La pressione fiscale è uno degli argomenti cardine di questa campagna elettorale ed anche il Segretario del Pd non si tira indietro a dire la sua sull’operato del governo Berlusconi.


Per verificare la sua dichiarazione abbiamo utilizzato la tabella a lato, costruita su dati Istat e Oecd (le differenze poi presentate sono calcolate su dati Istat  per semplicità di lettura. Il risultato complessivo non varia se si considerano i dati Oecd). 


La pressione fiscale è qui intesa come il rapporto tra oneri fiscali e contributivi sul Prodotto Interno Lordo (per questo bisognerebbe, ad onore di precisione, considerare congiuntamente anche l’andamento di quest’ultimo).
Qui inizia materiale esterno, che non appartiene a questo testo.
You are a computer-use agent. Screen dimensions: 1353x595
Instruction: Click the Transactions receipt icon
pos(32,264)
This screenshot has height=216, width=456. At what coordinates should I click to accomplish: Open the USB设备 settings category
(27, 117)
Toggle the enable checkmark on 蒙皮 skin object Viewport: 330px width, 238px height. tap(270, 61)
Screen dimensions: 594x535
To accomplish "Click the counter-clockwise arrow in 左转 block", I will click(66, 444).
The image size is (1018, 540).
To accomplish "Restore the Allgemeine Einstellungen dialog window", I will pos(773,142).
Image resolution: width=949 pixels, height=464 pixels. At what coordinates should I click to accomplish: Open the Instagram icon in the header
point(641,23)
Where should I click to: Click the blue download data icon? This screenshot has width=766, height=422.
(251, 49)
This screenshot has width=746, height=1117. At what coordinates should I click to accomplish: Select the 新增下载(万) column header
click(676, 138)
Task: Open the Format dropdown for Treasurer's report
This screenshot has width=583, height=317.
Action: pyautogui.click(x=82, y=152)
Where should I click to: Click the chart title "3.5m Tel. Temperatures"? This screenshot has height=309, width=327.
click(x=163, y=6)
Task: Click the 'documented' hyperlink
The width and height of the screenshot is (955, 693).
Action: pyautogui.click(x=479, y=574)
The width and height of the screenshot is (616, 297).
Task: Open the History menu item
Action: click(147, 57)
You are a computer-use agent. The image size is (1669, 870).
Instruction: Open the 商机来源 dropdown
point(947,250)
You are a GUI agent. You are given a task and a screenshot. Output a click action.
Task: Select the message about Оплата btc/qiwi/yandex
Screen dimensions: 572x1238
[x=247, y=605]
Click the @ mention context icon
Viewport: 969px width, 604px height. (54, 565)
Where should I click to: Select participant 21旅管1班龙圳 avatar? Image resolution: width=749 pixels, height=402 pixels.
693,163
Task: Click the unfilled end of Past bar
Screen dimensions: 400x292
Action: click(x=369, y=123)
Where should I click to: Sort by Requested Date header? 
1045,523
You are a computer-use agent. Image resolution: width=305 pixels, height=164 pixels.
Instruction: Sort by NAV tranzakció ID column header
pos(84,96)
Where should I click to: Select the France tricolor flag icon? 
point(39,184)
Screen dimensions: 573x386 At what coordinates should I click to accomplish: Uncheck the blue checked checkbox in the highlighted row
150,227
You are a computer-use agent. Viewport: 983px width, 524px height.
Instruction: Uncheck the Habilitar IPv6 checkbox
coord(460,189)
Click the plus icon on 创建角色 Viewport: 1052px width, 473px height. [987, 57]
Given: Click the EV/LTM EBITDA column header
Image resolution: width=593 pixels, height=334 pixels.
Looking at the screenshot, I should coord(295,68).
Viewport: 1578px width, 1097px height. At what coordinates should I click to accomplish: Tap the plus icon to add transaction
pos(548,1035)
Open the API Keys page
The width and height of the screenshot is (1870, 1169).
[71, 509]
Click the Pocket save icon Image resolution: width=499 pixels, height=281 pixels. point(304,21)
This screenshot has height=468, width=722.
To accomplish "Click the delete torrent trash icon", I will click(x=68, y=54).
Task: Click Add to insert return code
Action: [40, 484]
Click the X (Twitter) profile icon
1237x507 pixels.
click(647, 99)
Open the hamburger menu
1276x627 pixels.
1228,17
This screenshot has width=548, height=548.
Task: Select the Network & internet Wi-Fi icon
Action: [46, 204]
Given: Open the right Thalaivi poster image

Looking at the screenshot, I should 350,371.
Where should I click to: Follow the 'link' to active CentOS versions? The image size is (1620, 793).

I dati presentati si riferiscono agli ultimi 20 anni.


La differenza tra la pressione fiscale del 2008 e quella del 2011, entrambe attribuibili all’ultimo governo Berlusconi, è di soli 0.1 punti percentuali in meno.


Se anche considerassimo un periodo più lungo, dal 2001 – inizio del governo Berlusconi II – al 2011, la pressione fiscale risulterebbe aumentata di soli 1.2 punti percentuali (e si deve tener conto che il picco massimo si è raggiunto nel 2007 sotto il governo Prodi II). 


I quattro punti citati da Bersani non compaiono neppure calcolando la differenza tra la pressione fiscale del 1994, anno del primo insediamento di Berlusconi quale Presidente del Consiglio dei Ministri, e quella del 2011, che si ferma a 1.7 punti percentuali.


A cosa si riferisce, quindi, il candidato premier del centrosinistra? Come spiega sul sito del Partito Democratico, Bersani attribuisce a Berlusconi 4 punti di aumento della pressione fiscale sulla base della Nota di aggiornamento del DEF del 20 settembre 2011 (firmato quindi dallo stesso Berlusconi, ancora in capo al governo), secondo cui, nel 2012, la pressione fiscale sarebbe stata pari a 43.8. A questo numero va inoltre aggiunto l’aumento derivante dalla riduzione delle agevolazioni fiscali, pari a 0.2. Una pressione fiscale che tocca 44 punti percentuali.


Stando quindi a questi calcoli la differenza tra il 2008 e il 2012 dovrebbe essere pari a 4 punti, ma così non è. Si tratta infatti di “soli” 1.4 punti percentuali (44 – 42.6). E’ solamente la differenza con la pressione fiscale del 2005 (40.4) che sarebbe effettivamente pari a circa 4 punti percentuali (3.6 per la precisione, il sito del PD riporta alcuni dati leggermente diversi da quelli presentati dal sito dell’Istat e calcola la differenza a partire dal 2002). 


Insomma, circa 4 punti da qualche parte “saltano fuori” ma la dichiarazione di Bersani risulta fuorviante perché non tiene in considerazione che un aumento della pressione fiscale si è verificato anche durante il governo Prodi II tra il 2006 e il 2008 e che nel 2011-2012 c’è stato il governo Monti. Anche se è innegabile che Berlusconi abbia governato per la maggior parte degli ultimi 15 anni e sia attribuibile a lui buona parte delle decisioni prese in materia (molte delle quali con effetto non immediato negli anni del suo governo, ma posticipato ai governi successivi), stabilire esattamente le responsabilità dell’aumento della pressione fiscale non è cosa scontata e tutti i governi dovrebbero prendersi la propria parte di responsabilità (chi più e chi meno). Inoltre quelle citate da Bersani sono previsioni delle quali non avremo mai conferma data la caduta del governo Berlusconi e il subentro di quello di Monti. La chiarezza della comunicazione avrebbe richiesto almeno l’uso del condizionale.


Pinocchio andante per il segretario del Pd.